Chorbishop Seely Beggiani, S.T.D. was Rector of Our Lady of Lebanon Maronite Seminary from 1968 to 2013, and Adjunct Associate Professor of Theology and Religious Studies at The Catholic University of America from 1967 to 2014. He has researched and written on a variety of subjects including systematic theology, Maronite Church history, Maronite liturgy, Syriac theology, and Eastern Christian Spirituality.

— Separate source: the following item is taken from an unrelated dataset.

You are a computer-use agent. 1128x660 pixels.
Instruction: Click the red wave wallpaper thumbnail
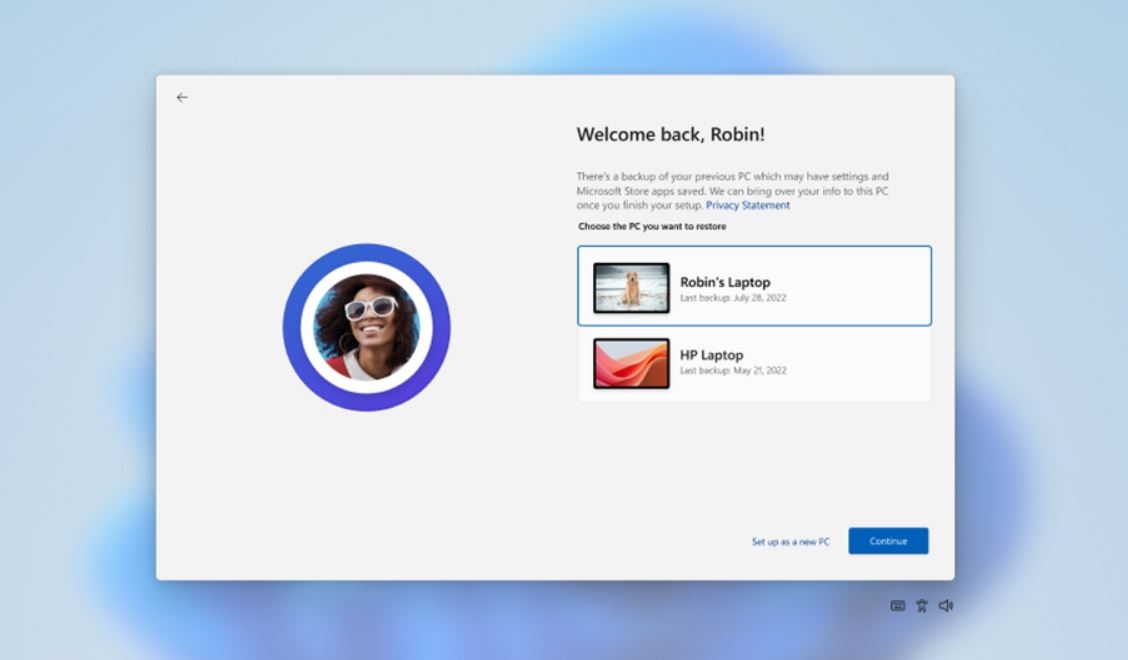pyautogui.click(x=631, y=363)
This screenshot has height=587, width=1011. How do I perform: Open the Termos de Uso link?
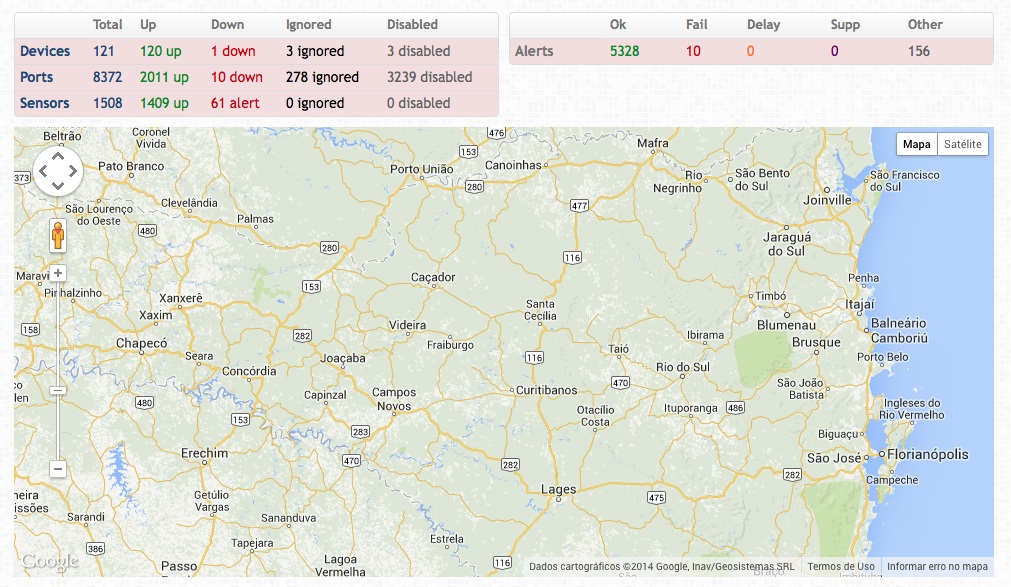(x=841, y=566)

His doctoral dissertation at The Catholic University of America in 1963 is entitled: The Relations of the Holy See and the Maronites from the Papacy of Pope Gregory XIII (1572-1585) to the Synod of Mount Lebanon in 1736. His book, Early Syriac Spirituality: with special reference to the Maronite Tradition, was published by Catholic University Press in 2014. Among his published articles during the past 50 years are: “A Case for Logocentric Theology,” Theological Studies 32 (1971): 371-46, “Theology at the Service of Mysticism: Method in Pseudo-Dionysius the Areopagite,” Theological Studies 57 (1996): 201-23, “The Typological Approach of Syriac Sacramental Theology,” Theological Studies 64 (2003): 543-557, and “The Incarnational Theology and Spirituality of John the Solitary of Apamea,” Hugoye: Journal of Syriac Studies 21.2 (2018):391-421. In retirement, Chorbishop Beggiani is preparing a manuscript for publication entitled: “A Thematic Introduction to Syriac Spirituality.” He continues to offer courses in Maronite and Syriac studies at the Maronite Seminary and to offer lectures to various audiences.
To be a person of faith involves several dimensions. Religious faith is the conviction that all of reality, despite the many aspects of life that seem to go wrong, is radically good and has an ultimate purpose. Faith arises from an encounter where God offers us his unconditioned love and awaits our response. For the Christian, faith is the choice to see God, the world, and ourselves through the eyes of Jesus Christ, and the decision to live our lives according to His teachings and His way of life. Faith is embodied in liturgical worship, creeds, a code of morality, and commitments to action especially against injustice.